Habs an anderer Stelle schon mal erwähnt. z.B. die CF Baitcompany bietet es in Ihrem Shop an, die Mixe nach Euren Wünschen zu mischen. Dann habt ihr was ihr wollt, und es bleiben keine Zutaten übrig die Ihr nicht mehr braucht. 
Und wenn Ihr noch zu Jung seid zu bestellen. Redet doch mit Euren Eltern. Die werden das dann bestimt für Euch bestellen.


----------



## again (15. Mai 2009)

*AW: Boilie herstellung flavour???*

Hi ,und was ist jetzt eigentlich das Grundrezept für Boilies ?
 Ich lese immer anstatt Maismehl - Fischmehl, oder Frolic anstatt Gries . 
???


----------



## Carras (15. Mai 2009)

*AW: Boilie herstellung flavour???*




again schrieb:


> Hi ,und was ist jetzt eigentlich das Grundrezept für Boilies ?





again schrieb:


> Ich lese immer anstatt Maismehl - Fischmehl, oder Frolic anstatt Gries .
> ???


 
Hi,

DAS Grundrezept....gibt es eigentlich nicht wirklich.

Es kommt immer darauf an was Du für einen Boilie haben möchtest.

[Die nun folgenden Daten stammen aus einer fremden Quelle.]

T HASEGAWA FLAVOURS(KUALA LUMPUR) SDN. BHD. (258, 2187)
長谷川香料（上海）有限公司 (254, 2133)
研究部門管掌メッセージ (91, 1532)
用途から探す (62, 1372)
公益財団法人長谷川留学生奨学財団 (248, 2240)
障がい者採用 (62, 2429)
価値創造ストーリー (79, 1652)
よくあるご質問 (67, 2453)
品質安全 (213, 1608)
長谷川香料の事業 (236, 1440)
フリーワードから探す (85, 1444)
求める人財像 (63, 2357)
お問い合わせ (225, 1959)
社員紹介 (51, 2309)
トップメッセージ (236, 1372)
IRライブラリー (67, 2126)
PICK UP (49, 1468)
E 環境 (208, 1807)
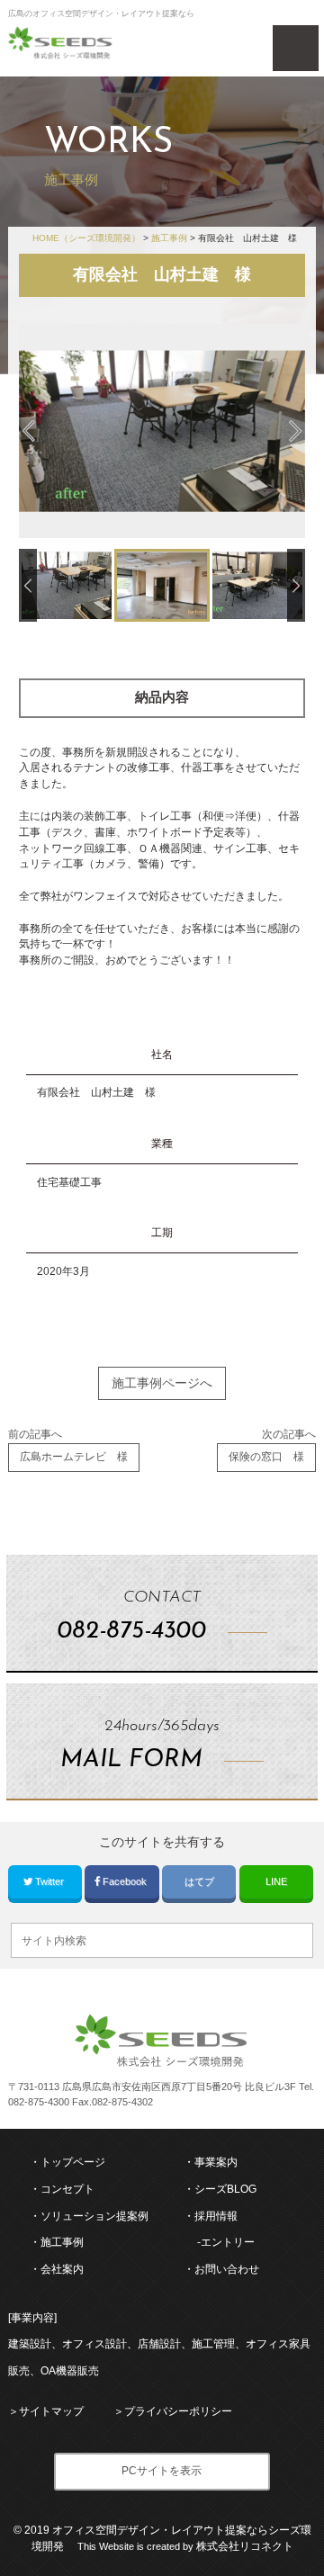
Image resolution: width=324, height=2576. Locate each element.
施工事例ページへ (162, 1383)
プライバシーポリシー (178, 2411)
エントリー (228, 2242)
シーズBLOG (225, 2189)
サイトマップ (51, 2411)
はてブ (199, 1881)
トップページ (72, 2162)
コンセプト (67, 2189)
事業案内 (216, 2162)
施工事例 (62, 2242)
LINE (276, 1881)
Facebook (124, 1881)
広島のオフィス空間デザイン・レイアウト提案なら (101, 13)
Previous (29, 431)
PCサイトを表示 (162, 2470)
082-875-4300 (38, 2101)
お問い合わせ (226, 2269)
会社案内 (62, 2269)
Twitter (49, 1881)
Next (295, 431)
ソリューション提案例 (94, 2216)
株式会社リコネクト (244, 2546)
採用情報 (216, 2216)
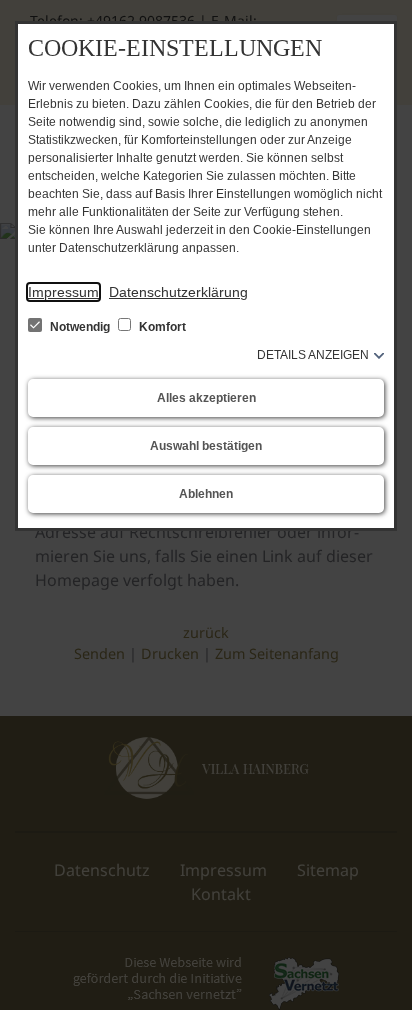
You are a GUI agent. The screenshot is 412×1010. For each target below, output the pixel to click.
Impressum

Grob gesagt gibt es ein paar versch. Grundtypen für Mixe.

1. der 0815 Grießmix.
2. der Birdfoodmix
3. der Fischmix
4. der Fleischmix
5. der Milchmix


Dabei gibt es aber Bestandteile, die man letzten Endes in allen Mixen wieder finden kann.

z.B.
Maismehl
Sojamehl
Weizengrieß
Reismehl
Maisgrieß

Das sind die kostengünstigsten Bestandteile und zugleich auch gute Binder. Des weiteren sorgen sie u.a. dafür, daß der Mix später auch noch gut rollbar ist. Und,…sie sind der Lieferant für die Kohlenhydrate.

Man kann diese Bestandteile also als Basis aller Mixe nehmen, wenn man sie zw. 30 und 50% Anteil nimmt.

Was man jeder Basismixtur, auch ergänzend, einmischen kann, sind Sachen wie 10 % Milchpulver (bewirkt eine Löslichkeit des Boilies) oder auch 3 -5 % Egg Albumin (macht die Boilies härter). Das passt eigentlich in jeden Mix rein. Daher kann man es gleich in den Basismix mit rein tun.

Darauf aufbauend, kann man nun überlegen, in welche Richtung man weiter machen will.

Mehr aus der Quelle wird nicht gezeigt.